オムレツの朝

 布団の中から腕を伸ばし、枕元のスマートホンを探り当てる。煌々と光る画面に目を細めながらデジタル時計を見れば、示す時刻は午前十時を裕に超えていた。あーあ、と頭で思いながらも、絡みつく腕からは逃れられずにゼクシオンは再びスマートホンをシーツの上に伏せた。カーテンの隙間から差し込む日差しは強く、絶好の洗濯日和を物語っている。かごの中に入れられた洗い物たちが今尚そのままの状態でおかれていることを思い出すと少し気持ちがれた。
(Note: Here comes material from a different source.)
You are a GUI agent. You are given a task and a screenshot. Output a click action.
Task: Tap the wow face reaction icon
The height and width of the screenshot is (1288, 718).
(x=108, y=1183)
 こんなに怠惰な午前を過ごしたのはいつぶりだろうか。ここまでゼクシオンは一歩もベッドから降りずに布団の中でうつらうつらと惰眠を貪っていた。頭はぼんやりするし身体はだるくて、でもその気だるさがどこか心地よかったりもして。おまけに、この腕だ。自分の背後から伸びて身体に巻き付く二本の腕は、身動きしようものなら即座に感知してその締め付けを強めてくる。がっちりとホールドされ、スマートホンを見るのに腕一本抜き出すだけで精いっぱいだった。彼が起きるまでベッドの中から出してもらえそうにない。わがままで力強くて愛しいその腕にそっと頬を寄せると、伸びてきたもう一本の手がゼクシオンの頭を撫でた。包み込まれるような大きな手のひらの感触に安心感をおぼえる。

「……そろそろ起きませんか」

 さすがに時間を持て余していたが、そんな提案も「まだ」と軽く一蹴される。マールーシャは唸るようにゼクシオンの肩口に顔を埋めた。疲れているのだろう。仕事も忙しい時期だと言っていたし、そんなときでも二人で過ごす時間を作ってくれるときは、つい夜更かししがちになってしまうから。

「でも、いつまでこうしてるつもりです」
「何か問題でも?」

 そういうとマールーシャはひときわ強くゼクシオンを抱き寄せてから、くあぁっと欠伸を一つした。無防備な声に思わず頬が緩みそうになる。

「たまの休日くらいいいだろう」

 ゆっくりとそう呟いた後、唇が服越しに肩に当たるのを感じた。
 マールーシャの言い分はもっともだが、これ以上何もせずにいるのは気が引ける。その上、朝から飲まず食わずだ。

「おなか空きましたよ」
「あとで何か作るから」

 もう少し、と背中に顔を埋めたマールーシャのくぐもった声が聞こえた。恋人が甘えてくれるのは無論悪い気はしない。ふう、と息をついてから仕方ないですねえ、とゼクシオンは巻き付く腕をもう一度優しく撫でた。
 観念したのをみると、マールーシャは少し手の力を緩めて機嫌を伺うようにゼクシオンを覗き込んだ。

「何が食べたい」
「何があるんです」
「いい質問だ」

 マールーシャはそういうと考えを巡らせながら冷蔵庫の中のもの諳んじた。

「パン、卵、ベーコン、納豆、野菜もいくつかあるからサラダも作れるな、あとは、米……」
 思いつくままに羅列された食材を聞いて、ゼクシオンは最初に思い浮かんだものを口にした。

「……オムレツ」

 ふわふわで、とろとろの、レストランで出てくるようなアレ。白い陶器の皿に盛られ、皿を揺り動かすとふるふると揺れるような。
 きっと彼なら難なく作れるのだろう。柔らかく陽の差し込む部屋に、少し濃く淹れたコーヒーの香りが漂い、出来立てのオムレツが食卓に並ぶ。理想の朝食図を頭に思い浮かべてゼクシオンは唾を飲み込んだ。

「わかった」
 二つ返事。さすがである。
 マールーシャは乗り気のようで、機嫌よさげに朝食のプランを練る。

「マッシュルーム入れていい?」
「おいしそう」
「あとは、ほうれん草とベーコンのサラダ」
「いいですね」
「決まりだ」

 満足そうにいうとマールーシャはゼクシオンを抱え込むようにして布団をひっぱりあげた。

「じゃあ、もう一眠り」

 そういうマールーシャの声はまだ眠そうで、布団に潜り込むとすぐに寝息に変わった。やれやれとゼクシオンはため息をつく。よほど疲れがたまっているのだろう。夕食は代わりにキッチンに立とうか、なんて考えながら、ゼクシオンは寝返りを打つとマールーシャの広い胸に身を寄せた。たまにはこの怠惰な午前に付き合ってやろうと、一緒になって目を閉じる。